TASK GOAL: Write out, from the entries below, exactly the lines that run between the lines holding "Delémont Cap sur 2030 (PAL) (728, 1930)" and "Retour (186, 1736)", inclusive, and stop there.

'''

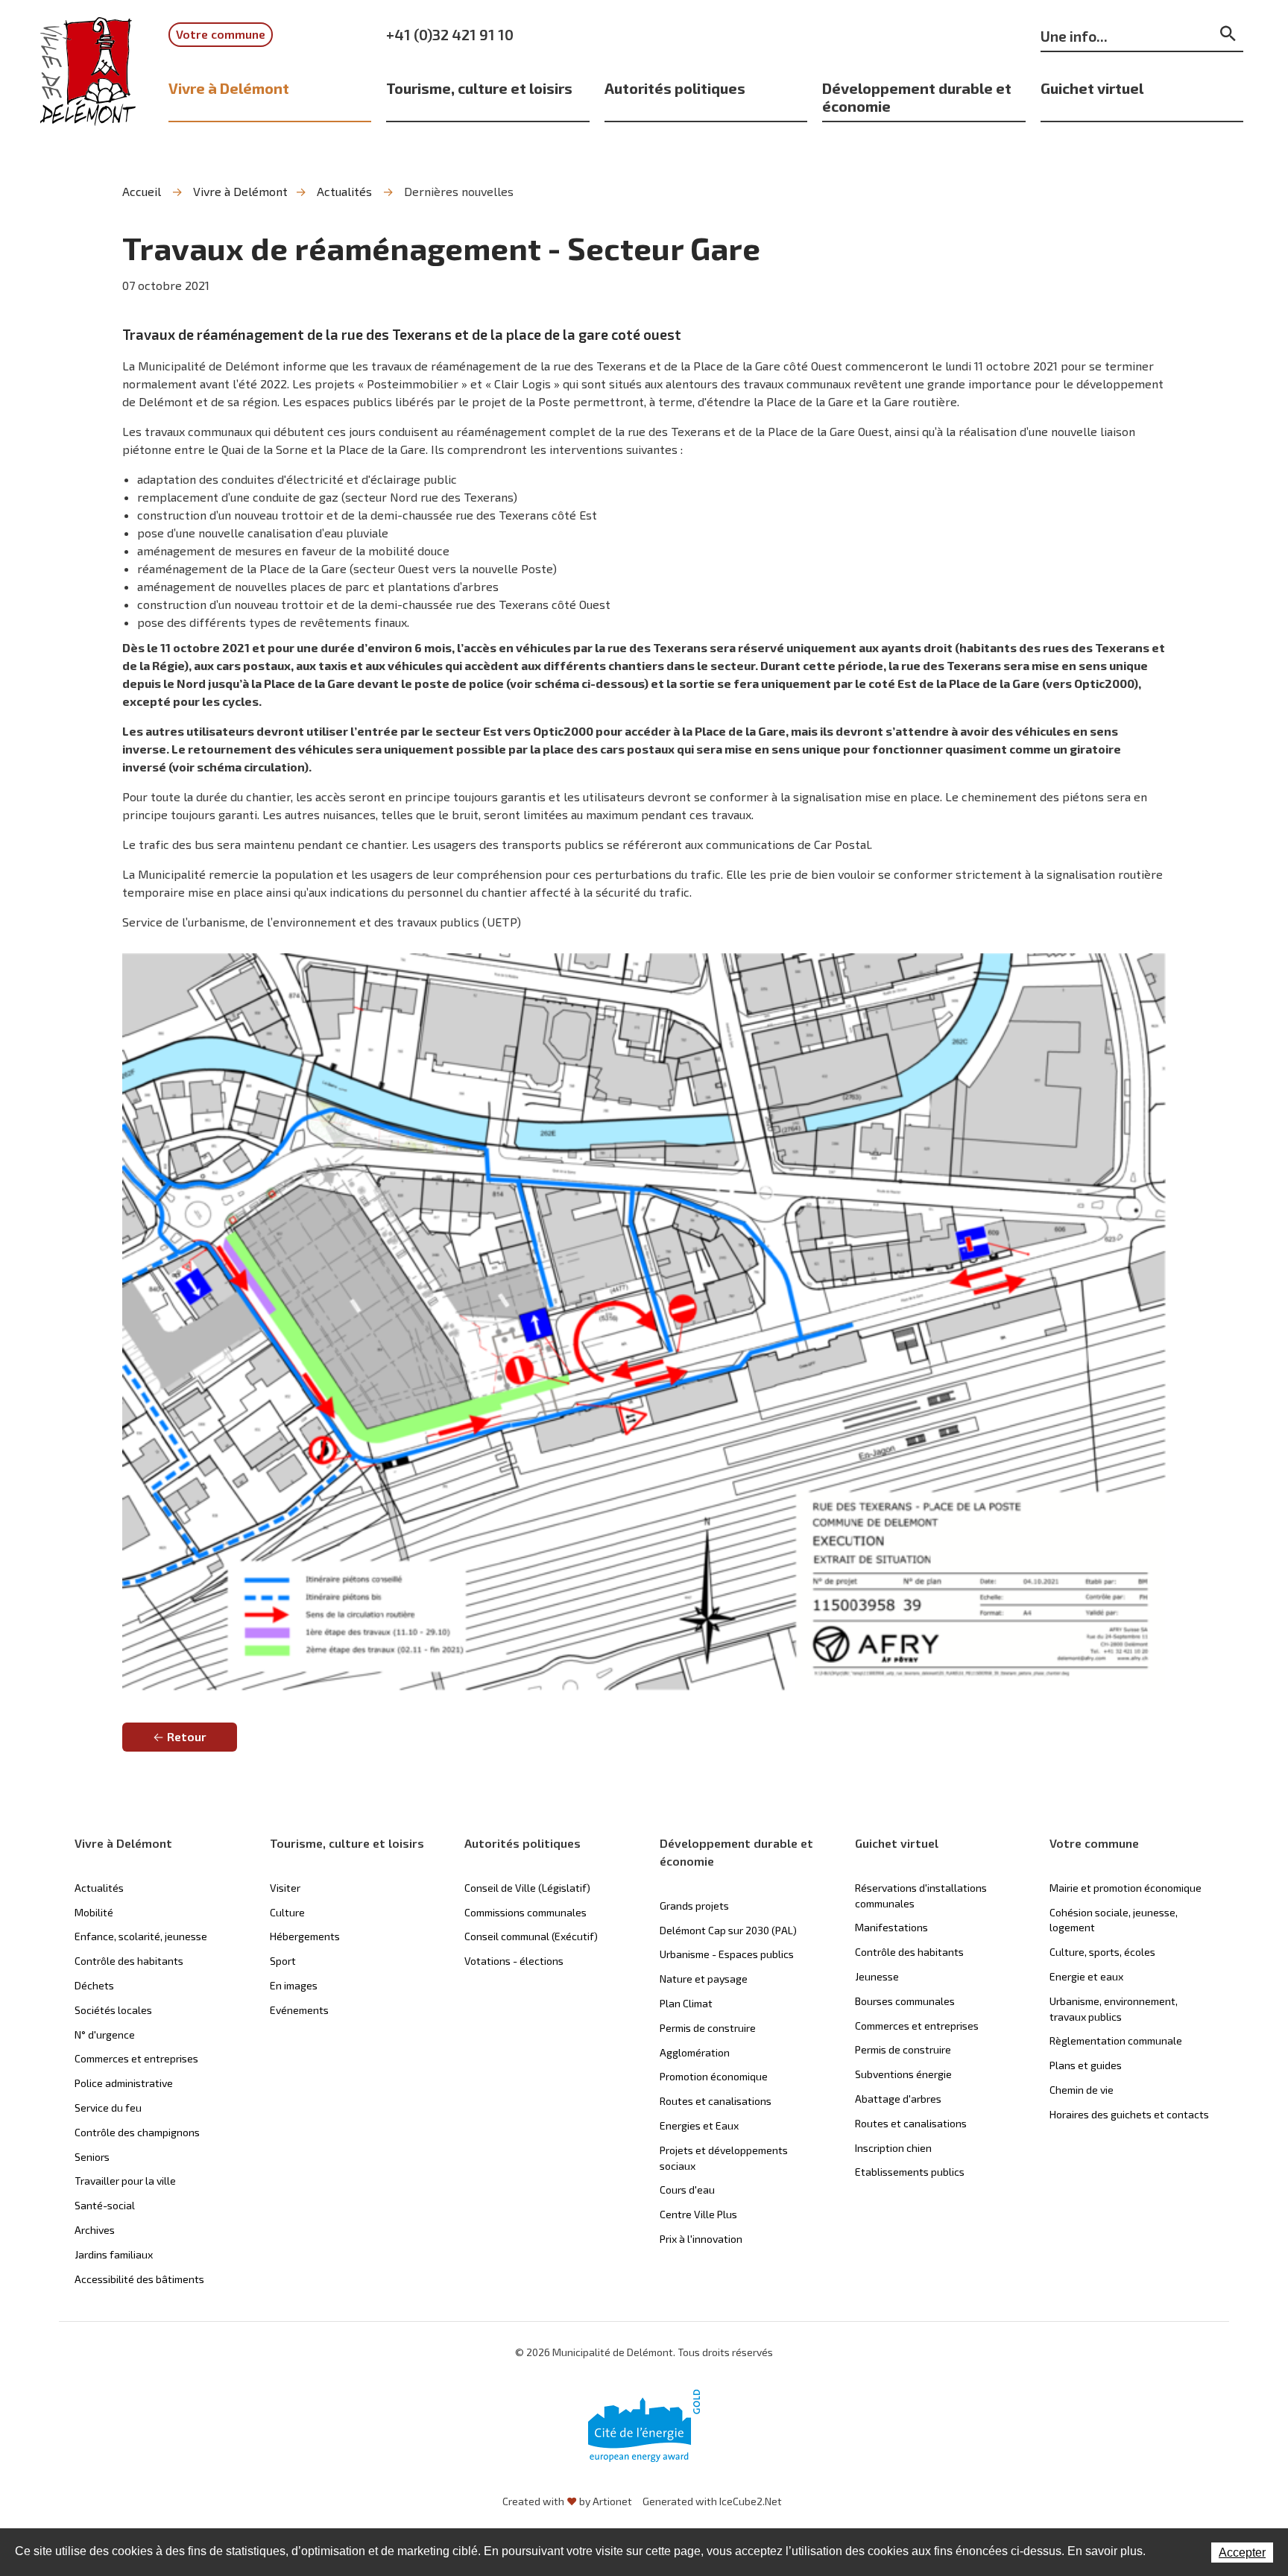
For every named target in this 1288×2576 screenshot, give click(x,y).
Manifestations (891, 1927)
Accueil (141, 191)
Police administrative (124, 2083)
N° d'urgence (105, 2034)
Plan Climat (686, 2003)
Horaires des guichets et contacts (1129, 2114)
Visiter (285, 1887)
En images (294, 1985)
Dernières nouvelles (459, 191)
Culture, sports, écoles (1102, 1951)
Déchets (94, 1985)
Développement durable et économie (916, 97)
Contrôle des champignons (137, 2132)
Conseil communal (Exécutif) (531, 1936)
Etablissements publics (910, 2171)
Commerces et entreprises (136, 2058)
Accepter (1242, 2552)
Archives (95, 2229)
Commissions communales (525, 1912)
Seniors (92, 2156)
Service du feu (108, 2107)
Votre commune (220, 34)
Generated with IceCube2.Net (712, 2501)
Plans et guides (1085, 2065)
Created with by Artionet (567, 2501)
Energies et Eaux (699, 2125)
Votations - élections (514, 1960)
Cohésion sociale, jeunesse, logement (1113, 1920)
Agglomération (695, 2052)
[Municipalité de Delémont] (88, 81)
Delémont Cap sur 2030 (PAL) (728, 1930)
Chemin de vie (1081, 2089)
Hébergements (305, 1936)
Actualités (344, 191)
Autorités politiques (674, 88)
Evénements (299, 2010)
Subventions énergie (903, 2074)
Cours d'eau (687, 2189)
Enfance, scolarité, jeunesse (141, 1936)
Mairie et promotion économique (1125, 1887)
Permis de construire (708, 2027)
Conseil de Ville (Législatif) (527, 1887)
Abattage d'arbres (898, 2098)
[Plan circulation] (644, 1319)
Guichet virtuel (1092, 88)
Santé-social (105, 2205)
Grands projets (694, 1905)
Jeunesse (877, 1976)
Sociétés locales (113, 2010)
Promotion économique (714, 2076)
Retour (186, 1736)
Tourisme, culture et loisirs (479, 88)
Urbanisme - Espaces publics (727, 1954)
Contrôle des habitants (129, 1960)
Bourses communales (905, 2001)
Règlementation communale (1115, 2040)
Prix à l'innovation (701, 2238)
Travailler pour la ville (125, 2180)
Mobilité (94, 1912)
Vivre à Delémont (228, 88)
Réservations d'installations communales (921, 1895)
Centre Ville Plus (698, 2214)
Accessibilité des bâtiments (139, 2279)
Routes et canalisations (715, 2100)
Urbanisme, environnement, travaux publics (1113, 2009)
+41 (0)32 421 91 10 (450, 34)
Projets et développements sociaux (724, 2158)
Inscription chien (893, 2147)
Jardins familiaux (114, 2254)
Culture (287, 1912)
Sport (283, 1960)
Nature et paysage (704, 1978)
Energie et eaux (1086, 1976)
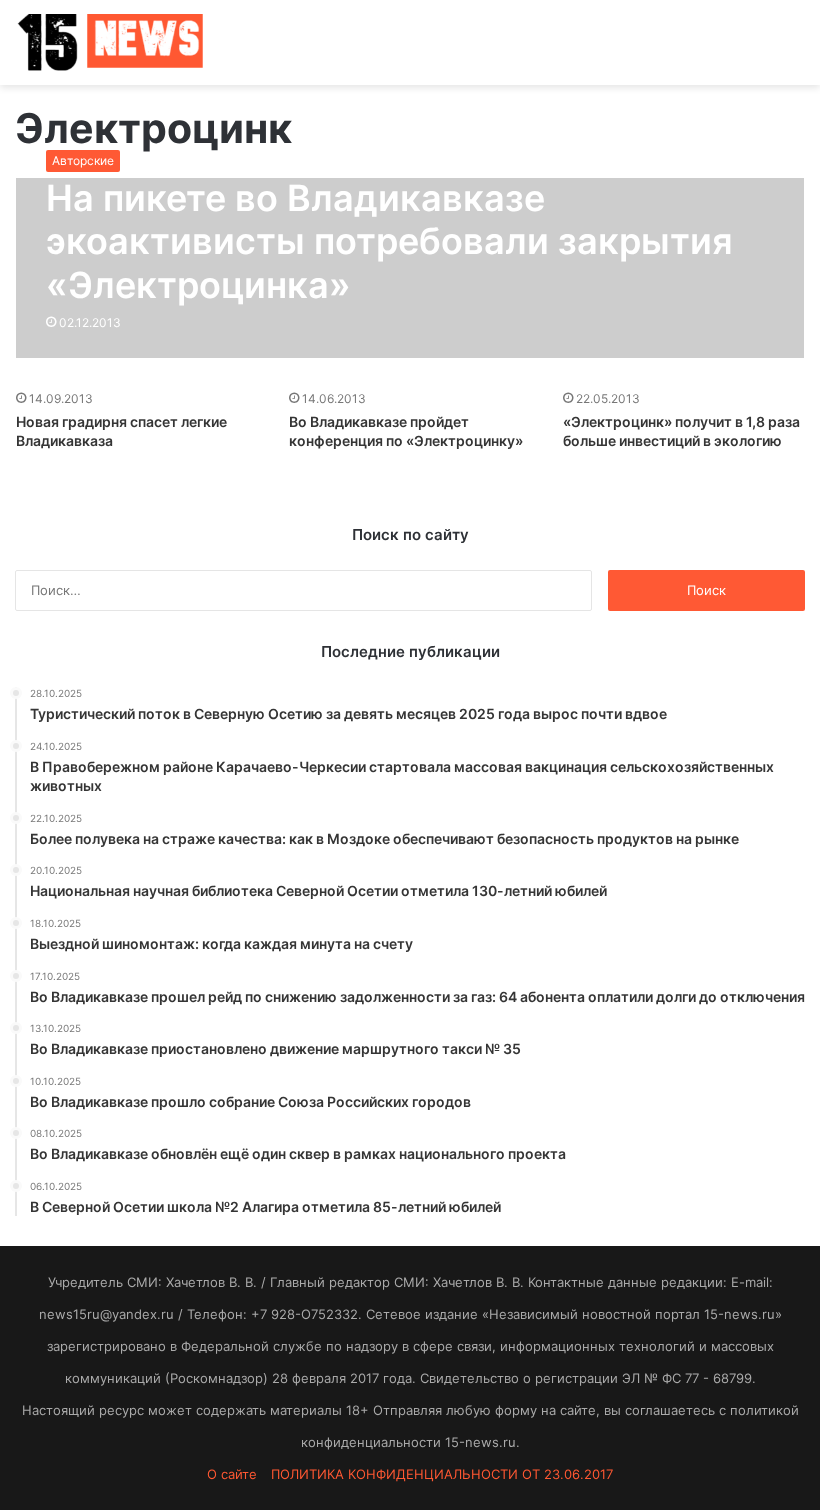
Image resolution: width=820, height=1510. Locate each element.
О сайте (232, 1474)
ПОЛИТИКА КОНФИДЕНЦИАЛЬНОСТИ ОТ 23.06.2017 (442, 1474)
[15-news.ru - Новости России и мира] (110, 42)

'''

RESPONSE TO THE TASK:
Delémont Cap sur 2030 (PAL) (728, 1930)
Chemin de vie (1081, 2089)
Hébergements (305, 1936)
Actualités (344, 191)
Autorités politiques (674, 88)
Evénements (299, 2010)
Subventions énergie (903, 2074)
Cours d'eau (687, 2189)
Enfance, scolarité, jeunesse (141, 1936)
Mairie et promotion économique (1125, 1887)
Permis de construire (708, 2027)
Conseil de Ville (Législatif) (527, 1887)
Abattage d'arbres (898, 2098)
[Plan circulation] (644, 1319)
Guichet virtuel (1092, 88)
Santé-social (105, 2205)
Grands projets (694, 1905)
Jeunesse (877, 1976)
Sociétés locales (113, 2010)
Promotion économique (714, 2076)
Retour (186, 1736)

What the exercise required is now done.